Under Lagarde’s leadership, the IMF has called for the ECB to continue its monetary stimulus efforts aimed at raising inflation and supporting a recovery that appears to be losing steam. The IMF’s review of the eurozone last year warned against premature interest rate increases and urged clear forward guidance, that is, promises to keep rates low well into the future. The report echoed much of what Draghi had been saying, including his urging for governments to do more to support their economies with well-targeted spending, and to engage in pro-business reforms.
One of Lagarde’s challenges will be to reconcile inevitable differences in viewpoint on the ECB’s 25-member rate-setting council, especially between indebted southern European countries that tend to support stimulus and northern European officials who are more skeptical of stimulus efforts.
In a crisis however, the president takes center stage, as Draghi showed on July 26, 2012 when he promised to “do whatever it takes” to keep the eurozone from breaking up and then came up with a plan to purchase the bonds of countries facing excessive borrowing costs. That move calmed market panic surrounding Italy’s ability to manage its debt. One question is whether Draghi’s successor will have his willingness to be pragmatic and try new policies if the eurozone again runs into trouble.
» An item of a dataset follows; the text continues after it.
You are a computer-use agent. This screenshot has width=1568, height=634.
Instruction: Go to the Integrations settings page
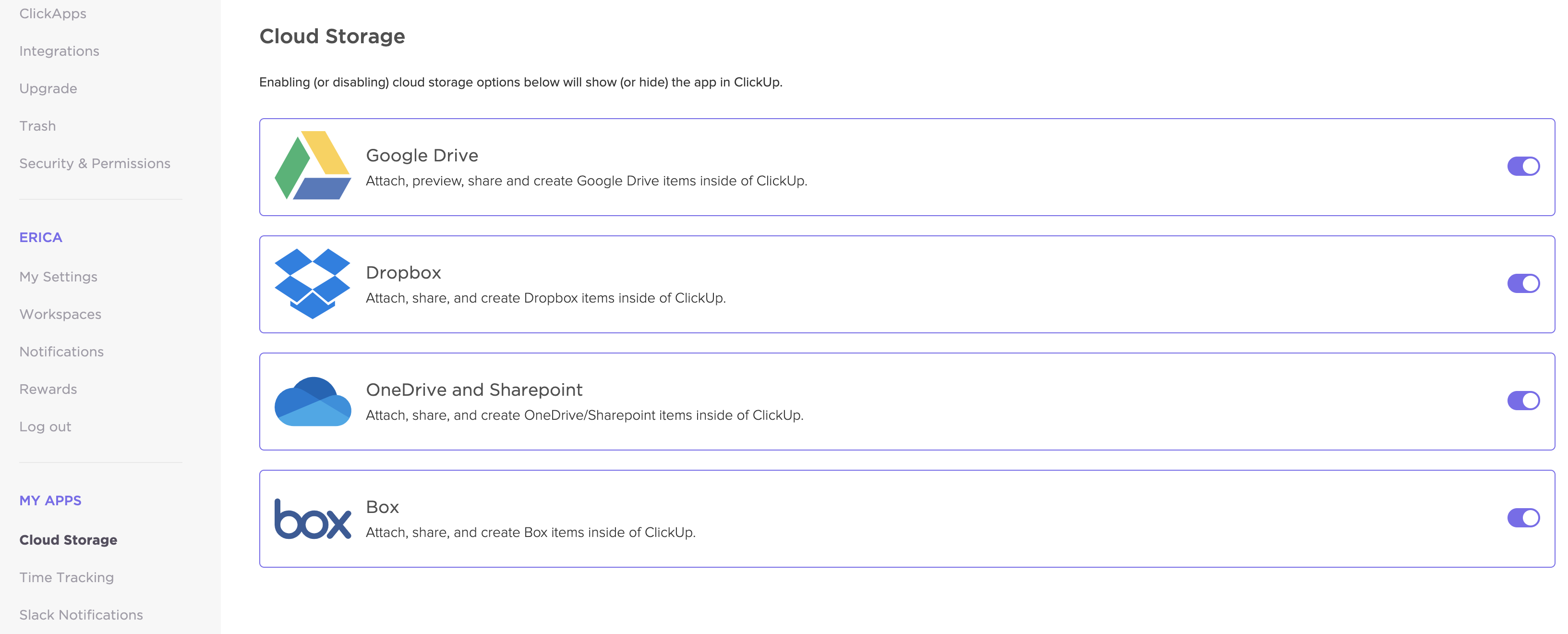tap(59, 51)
“With Christine Lagarde, the ECB will get another excellent communicator,” said Carsten Brzeski, chief economist at ING Germany. “What kind of monetary policies Lagarde really stands for, no one can currently tell. In our view, a continuation of a pragmatic monetary policy stance as well as a confirmation of ‘whatever-it-takes’ looks likely.”
A key challenge for Lagarde would be how to add more stimulus if needed, with ECB rates already at record lows. The ECB in December halted nearly four years of bond purchases amounting to 2.6 trillion euros ($2.9 trillion) as it began to approach the limits on available assets to buy. Draghi has said there is still “headroom” to buy more bonds if needed. The bigger challenge, however, is that the years of stimulus did not push inflation sustainably to the bank’s goal of just under 2%. It was 1.2% in June.
In any case, she will find it difficult to immediately change Draghi’s policy stance. The ECB has promised to keep rates at record lows until mid-2020.
Lagarde showed her ability to forge compromise during the eurozone debt crisis, when the IMF partnered with Germany and other eurozone governments to bail out crisis-stricken countries such as Greece. Holger Schmieding, chief economist at Berenberg bank, noted that she was able to work well with Germany’s conservative Finance Minister Wolfgang Schaeuble, despite disagreeing with him on key issues such as eurozonewide bonds.
“She is well respected, able to forge compromises and to express herself well,” Schmieding said.
He said she would be able to rely on the ECB’s new chief economist, Philip Lane, who is an academic economist, much as Draghi has relied on former Chief Economist Peter Praet. The chief economist briefs the 25-member rate-setting council on the economic situation and proposes policy moves, such as interest-rate changes and bond purchase stimulus.
German Chancellor Angela Merkel, who has worked with Lagarde at numerous international summits, said the nomination was unanimous.
“I think Christine Lagarde has so much experience and knowledge that she also knows what she maybe doesn’t know and where she has to ask someone,” Merkel told reporters in Brussels. “She will do it with care and great commitment in such a way that the euro will do well — I am convinced of that.”
Under the EU treaty, Lagarde faces a review by the European Parliament and the ECB, and another vote by the European Council of heads of state and government before the appointment becomes official. Those steps are mostly formalities.